September 10-16, 2023

A Lull and Break

clematis seeds
An abundant patch of Clematis seeds is a sign of late summer. Photo by David Lukas

When I started this newsletter, I suspected there would be weeks when not much was going to happen—and it feels like this has been one of those weeks. I noticed very little notable activity myself, and judging from photos on Facebook other folks weren't seeing much either.

It's true that there has been some activity: an occasional warbler flitting through branches and a handful of swallows flying high overhead, plus a growing group of Canada geese hanging out in the Valley.

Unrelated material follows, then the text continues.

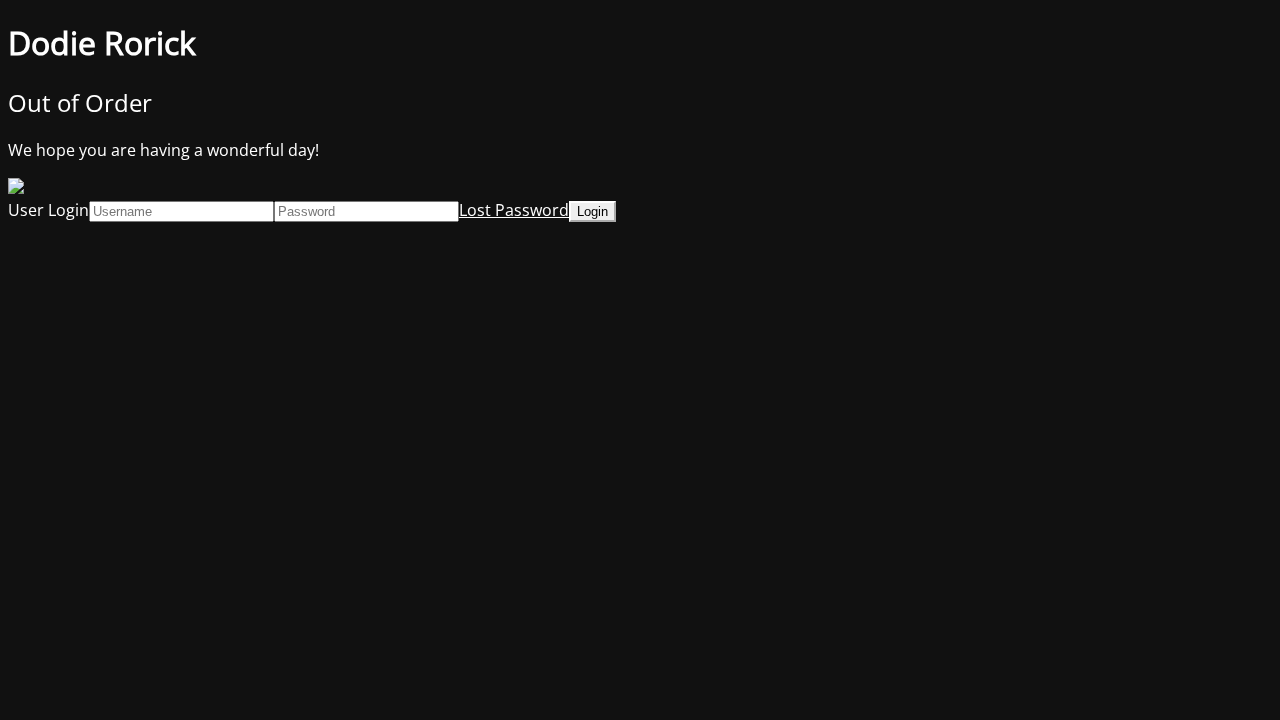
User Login (48, 210)
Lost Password (514, 210)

At the end of the week, I even spotted a red-necked grebe and an unidentified tern at Big Twin Lake. But both were tiny specks in the distance so I didn't get any photos, which is unfortunate because these are rare visitors.

If you're interested in bird migration, you'll enjoy this article I wrote for my Lukas Guides newsletter this week.

In terms of the newsletter, I'm going to take a much-needed break this week. I'll be keeping an eye on the Facebook group and if there are any noteworthy observations or insights I might do a short newsletter next week, but I apologize in advance because it might be two weeks before I produce another newsletter with the deeper coverage we all look forward to.

In the meantime, thank you for your patience and support—keep your eyes open and please share what you see.